### Instructions for the task
Reproduce the records below with every occurrence of "Where should I click to" changed to "Where do I click to", and leave all other text unchanged.

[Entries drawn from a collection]
--- START ---
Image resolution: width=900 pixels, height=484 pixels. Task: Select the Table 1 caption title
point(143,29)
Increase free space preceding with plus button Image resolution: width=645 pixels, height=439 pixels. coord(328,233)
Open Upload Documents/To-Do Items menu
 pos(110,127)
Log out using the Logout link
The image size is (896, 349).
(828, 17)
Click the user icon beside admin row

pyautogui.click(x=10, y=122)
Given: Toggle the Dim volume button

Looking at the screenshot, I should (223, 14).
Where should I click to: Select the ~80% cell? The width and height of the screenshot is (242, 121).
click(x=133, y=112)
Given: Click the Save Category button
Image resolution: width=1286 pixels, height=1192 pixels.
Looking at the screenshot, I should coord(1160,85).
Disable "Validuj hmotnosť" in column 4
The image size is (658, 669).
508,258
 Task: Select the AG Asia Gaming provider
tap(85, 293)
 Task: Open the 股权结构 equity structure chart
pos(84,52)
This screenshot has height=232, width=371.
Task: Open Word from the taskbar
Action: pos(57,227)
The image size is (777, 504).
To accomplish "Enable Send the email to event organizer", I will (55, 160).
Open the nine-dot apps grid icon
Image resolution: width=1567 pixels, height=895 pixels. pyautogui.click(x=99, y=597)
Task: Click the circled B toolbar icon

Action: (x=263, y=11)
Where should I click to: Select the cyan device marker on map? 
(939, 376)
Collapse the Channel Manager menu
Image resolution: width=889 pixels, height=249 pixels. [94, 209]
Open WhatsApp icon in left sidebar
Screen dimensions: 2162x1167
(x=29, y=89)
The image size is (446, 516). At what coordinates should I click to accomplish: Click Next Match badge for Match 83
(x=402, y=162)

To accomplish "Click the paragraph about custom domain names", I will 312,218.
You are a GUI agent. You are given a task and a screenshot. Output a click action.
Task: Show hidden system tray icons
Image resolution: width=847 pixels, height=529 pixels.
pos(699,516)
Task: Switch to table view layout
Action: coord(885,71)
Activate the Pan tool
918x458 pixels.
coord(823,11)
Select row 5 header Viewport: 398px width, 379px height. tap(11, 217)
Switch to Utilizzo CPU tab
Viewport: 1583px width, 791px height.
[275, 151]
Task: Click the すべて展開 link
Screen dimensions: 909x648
--- END ---
### Answer to this problem
Image resolution: width=900 pixels, height=484 pixels. Task: Select the Table 1 caption title
point(143,29)
Increase free space preceding with plus button Image resolution: width=645 pixels, height=439 pixels. coord(328,233)
Open Upload Documents/To-Do Items menu
 pos(110,127)
Log out using the Logout link
The image size is (896, 349).
(828, 17)
Click the user icon beside admin row

pyautogui.click(x=10, y=122)
Given: Toggle the Dim volume button

Looking at the screenshot, I should (223, 14).
Where do I click to: Select the ~80% cell? The width and height of the screenshot is (242, 121).
click(x=133, y=112)
Given: Click the Save Category button
Image resolution: width=1286 pixels, height=1192 pixels.
Looking at the screenshot, I should coord(1160,85).
Disable "Validuj hmotnosť" in column 4
The image size is (658, 669).
508,258
 Task: Select the AG Asia Gaming provider
tap(85, 293)
 Task: Open the 股权结构 equity structure chart
pos(84,52)
This screenshot has height=232, width=371.
Task: Open Word from the taskbar
Action: pos(57,227)
The image size is (777, 504).
To accomplish "Enable Send the email to event organizer", I will (55, 160).
Open the nine-dot apps grid icon
Image resolution: width=1567 pixels, height=895 pixels. pyautogui.click(x=99, y=597)
Task: Click the circled B toolbar icon

Action: (x=263, y=11)
Where do I click to: Select the cyan device marker on map? 
(939, 376)
Collapse the Channel Manager menu
Image resolution: width=889 pixels, height=249 pixels. [94, 209]
Open WhatsApp icon in left sidebar
Screen dimensions: 2162x1167
(x=29, y=89)
The image size is (446, 516). At what coordinates should I click to accomplish: Click Next Match badge for Match 83
(x=402, y=162)

To accomplish "Click the paragraph about custom domain names", I will 312,218.
You are a GUI agent. You are given a task and a screenshot. Output a click action.
Task: Show hidden system tray icons
Image resolution: width=847 pixels, height=529 pixels.
pos(699,516)
Task: Switch to table view layout
Action: coord(885,71)
Activate the Pan tool
918x458 pixels.
coord(823,11)
Select row 5 header Viewport: 398px width, 379px height. tap(11, 217)
Switch to Utilizzo CPU tab
Viewport: 1583px width, 791px height.
[275, 151]
Task: Click the すべて展開 link
Screen dimensions: 909x648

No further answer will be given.